The Criteria for clinical use of immunoglobulin in Australia (Criteria) is under a continuous review cycle.
The latest full update to the Criteria – version 3 (v.3) was published in 2018, with full transition completed in October 2019. Following this, the Criteria now moves to a continuous review cycle using one of two mechanisms.
Progressive changes are made as required to address clarifications, minor corrections and administrative improvements. Changes are formally recognised through sub-numbering (version 3.1 indicates that one round of progressive changes has been implemented. It then moves to 3.2, etc.).
A summary of all progressive changes made in each speciality, listed by medical condition and indication, is also provided in the attachments below. These documents will be updated when any change is made and the file name shows the date of the most recent update.
- Immunology March 2020 (652.15 KB)
- Haematology March 2020 (628.52 KB)
- Neurology March 2020 (644.33 KB)
Programmed changes provide for formal periodic review. Once updated a ‘transition’ period applies to allow patients to move from the previous version of the Criteria to the new one.
The Criteria were first published in 2007 and updated in 2012, and have been successful in defining the eligibility for access to product funded under the national blood arrangements. A further review of the Criteria commenced in 2014 and followed a comprehensive process to result in Version 3 of the Criteria, released nationally and into BloodSTAR in 2018.
The review addressed recommendations that arose from the Review of the clinical governance and authorisation process for intravenous IG commissioned by the NBA and undertaken by Ernst and Young in 2012. The review recommended the next development of the Criteria apply more consistent qualifying and review criteria across the conditions.

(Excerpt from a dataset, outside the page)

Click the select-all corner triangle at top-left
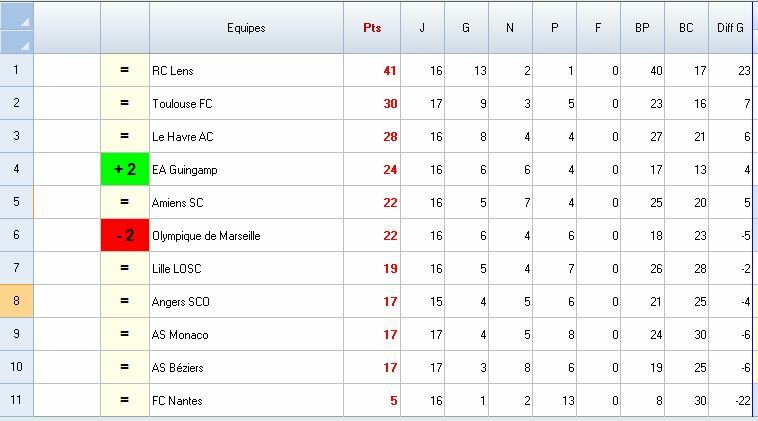Screen dimensions: 758x421 tap(17, 27)

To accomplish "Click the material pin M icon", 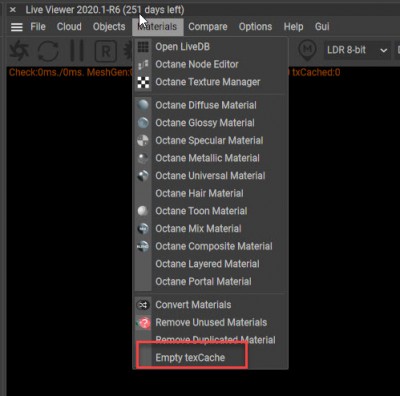I will click(307, 50).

Version 3 of the Criteria more clearly articulates and standardises the diagnostic, qualifying and review criteria, initial and continuing authorisation periods, dosing controls and supporting evidence for access to Ig under the National Blood Agreement. These changes enhance consistency in access and further support the use of Ig products for clinically appropriate purposes, and for the treatment of patients whose health is most likely to be improved with Ig therapy.